--- Data extract Enclosed Below ---
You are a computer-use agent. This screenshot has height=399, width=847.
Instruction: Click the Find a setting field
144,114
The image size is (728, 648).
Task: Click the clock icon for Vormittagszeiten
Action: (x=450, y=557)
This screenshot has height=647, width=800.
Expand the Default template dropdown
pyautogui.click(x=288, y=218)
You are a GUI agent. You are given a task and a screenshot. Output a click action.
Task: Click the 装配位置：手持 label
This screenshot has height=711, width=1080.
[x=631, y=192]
--- End of Enclosed Data extract ---
--- Data extract Enclosed Below ---
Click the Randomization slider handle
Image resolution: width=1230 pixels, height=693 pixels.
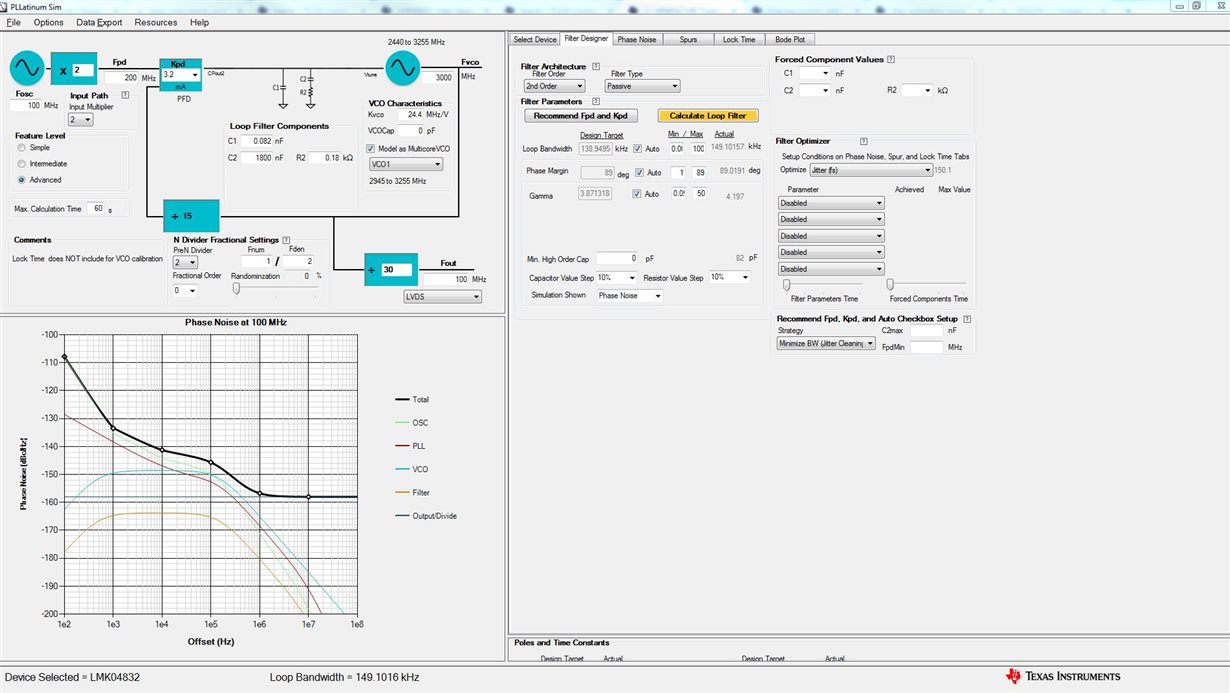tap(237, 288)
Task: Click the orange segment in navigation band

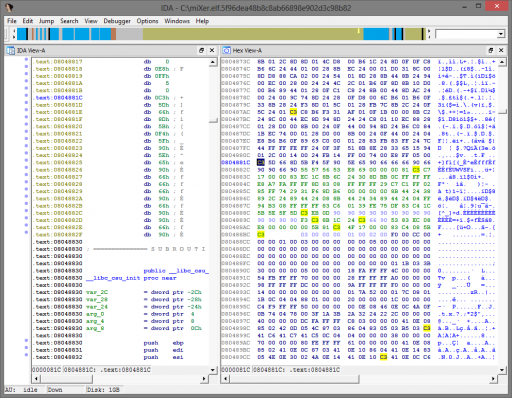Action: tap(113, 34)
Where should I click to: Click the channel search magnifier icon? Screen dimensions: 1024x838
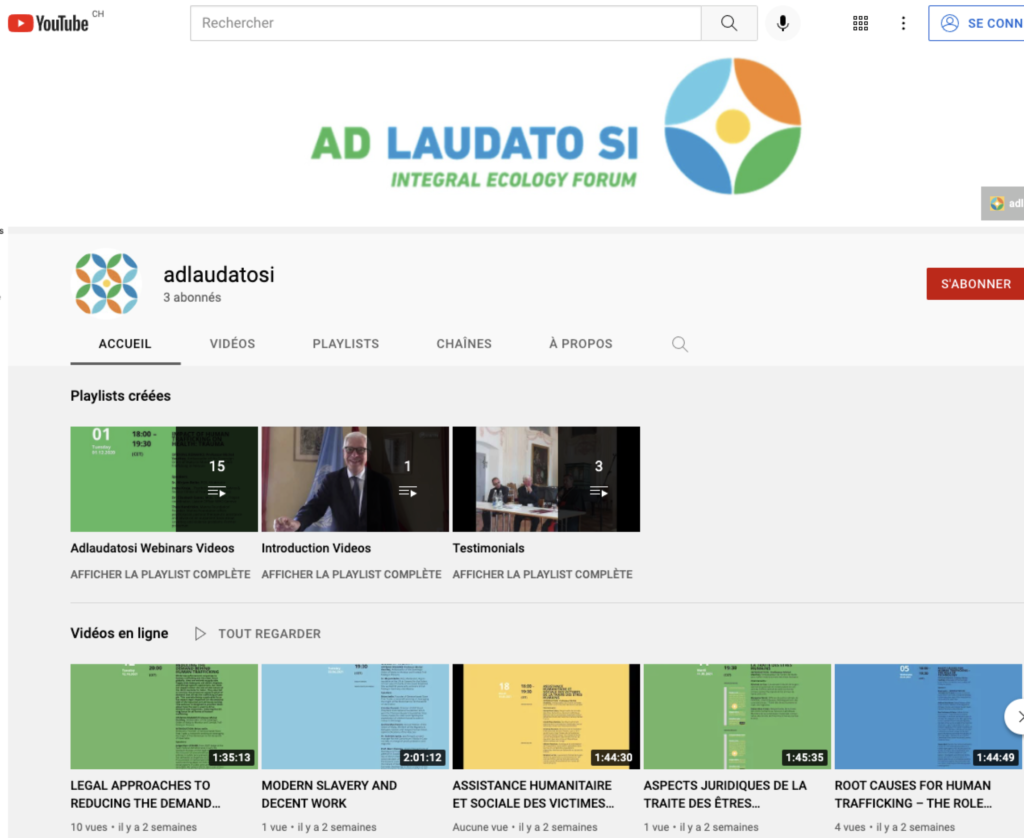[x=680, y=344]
--- End of Enclosed Data extract ---
(What you need to do)
Each line above that contains the string "agent" should be identified and copied.

(Written answer)
You are a computer-use agent. This screenshot has height=399, width=847.
You are a GUI agent. You are given a task and a screenshot. Output a click action.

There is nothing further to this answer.